Author(s):
Norte, Ana ; Alves, Patrícia ; Batista, Manuel ; Barbosa, Benilde ; Fonseca, Isabel ; Saldanha, M. H.
Date: 2011
Origin: Revista Portuguesa de Medicina Interna
Subject(s): neurofibromatose tipo 1; feocromocitoma; hipertensão arterial; neurofibromatosis type 1; phaeochromocytoma; arterial hypertension
Description
The authors present a case of a 49-year-old man, referred to the Emergency Department with headache, palpitations, abdominal pain and nausea. He had a past medical history of neurofibromatosis type 1 (NF1) and hypertension. On examination there was intense perspiration, blood pressure 240/173 mmHg and tachycardia. Laboratory findings revealed raised metanephrines in the 24-h urine specimen and imaging tests displayed a solid nodule in the left adrenal gland. Further evaluation led to the diagnosis of phaeochromocytoma. After appropriate pre-surgery therapy, a left adrenalectomy was performed. On follow up, 6 months after surgery, the patient was asymptomatic with good blood pressure control. The reason for presenting this case is not only its rarity since phaeochromocytoma occurs in only 1% of NF1 patients, but also to point out the need to look for specific causes of hypertension in young patients, mainly those with NF1.
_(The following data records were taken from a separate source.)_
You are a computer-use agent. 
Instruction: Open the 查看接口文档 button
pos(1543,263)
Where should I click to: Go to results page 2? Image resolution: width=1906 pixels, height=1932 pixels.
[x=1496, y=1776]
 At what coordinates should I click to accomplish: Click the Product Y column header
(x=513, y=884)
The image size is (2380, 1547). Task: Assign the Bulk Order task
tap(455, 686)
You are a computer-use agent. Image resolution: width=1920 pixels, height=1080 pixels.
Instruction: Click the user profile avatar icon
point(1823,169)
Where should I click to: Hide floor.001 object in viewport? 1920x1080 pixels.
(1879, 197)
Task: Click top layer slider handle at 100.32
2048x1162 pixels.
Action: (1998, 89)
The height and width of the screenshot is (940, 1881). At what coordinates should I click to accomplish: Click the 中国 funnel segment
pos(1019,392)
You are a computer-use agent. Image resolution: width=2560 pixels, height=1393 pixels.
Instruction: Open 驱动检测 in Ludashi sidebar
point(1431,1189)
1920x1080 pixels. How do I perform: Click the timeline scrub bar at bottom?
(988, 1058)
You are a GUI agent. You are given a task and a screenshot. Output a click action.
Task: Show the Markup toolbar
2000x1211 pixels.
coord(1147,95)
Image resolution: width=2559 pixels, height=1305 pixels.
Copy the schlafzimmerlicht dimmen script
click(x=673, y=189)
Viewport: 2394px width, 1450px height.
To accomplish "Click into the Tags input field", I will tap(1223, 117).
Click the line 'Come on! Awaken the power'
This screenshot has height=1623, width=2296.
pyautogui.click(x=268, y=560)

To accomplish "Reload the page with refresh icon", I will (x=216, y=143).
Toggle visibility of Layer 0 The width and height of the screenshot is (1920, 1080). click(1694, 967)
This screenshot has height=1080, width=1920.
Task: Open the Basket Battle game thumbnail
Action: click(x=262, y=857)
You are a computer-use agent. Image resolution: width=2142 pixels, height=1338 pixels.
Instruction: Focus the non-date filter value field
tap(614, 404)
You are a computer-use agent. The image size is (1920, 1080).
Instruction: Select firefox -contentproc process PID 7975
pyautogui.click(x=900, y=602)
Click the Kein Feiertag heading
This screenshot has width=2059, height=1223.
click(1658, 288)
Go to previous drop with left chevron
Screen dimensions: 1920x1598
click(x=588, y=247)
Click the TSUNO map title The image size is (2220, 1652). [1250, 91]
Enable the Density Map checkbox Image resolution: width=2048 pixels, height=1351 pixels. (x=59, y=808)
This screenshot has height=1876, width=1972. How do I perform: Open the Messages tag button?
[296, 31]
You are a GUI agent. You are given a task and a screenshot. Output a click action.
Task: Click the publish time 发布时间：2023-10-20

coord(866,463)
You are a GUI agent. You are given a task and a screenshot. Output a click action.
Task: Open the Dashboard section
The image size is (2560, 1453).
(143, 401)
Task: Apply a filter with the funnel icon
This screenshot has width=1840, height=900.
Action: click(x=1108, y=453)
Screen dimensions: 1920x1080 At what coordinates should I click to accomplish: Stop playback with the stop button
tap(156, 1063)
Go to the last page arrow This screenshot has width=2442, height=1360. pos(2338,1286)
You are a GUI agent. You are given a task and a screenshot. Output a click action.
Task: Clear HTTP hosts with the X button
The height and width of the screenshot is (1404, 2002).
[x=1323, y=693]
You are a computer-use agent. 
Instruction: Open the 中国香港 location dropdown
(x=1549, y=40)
Os autores apresentam o caso de um homem de 49 anos, com antecedentes de neurofibromatose tipo 1 (NF1) e hipertensão arterial, admitido no Serviço de Urgência por cefaleias, palpitações, epigastralgias e náuseas. Ao exame objectivo apresentava-se sudorético, com tensão arterial de 240/173 mmHg e frequência cardíaca de 150 bpm. Laboratorialmente salientava-se elevação dos níveis urinários de metanefrinas e a avaliação imagiológica revelou um nódulo sólido na suprarrenal esquerda. O estudo complementar posterior permitiu o diagnóstico de feocromocitoma. Após terapêutica pré-operatória adequada, o doente foi submetido a suprarrenalectomia esquerda. Cerca de 6 meses após a cirurgia, o doente estava assintomático e com valores tensionais controlados.Este caso é apresentado não só pela sua raridade, dado que o feocromocitoma ocorre em apenas 1% dos doentes com NF1, mas também para realçar a necessidade de excluir causas secundárias de hipertensão em doentes jovens e, sobretudo, se portadores de NF1.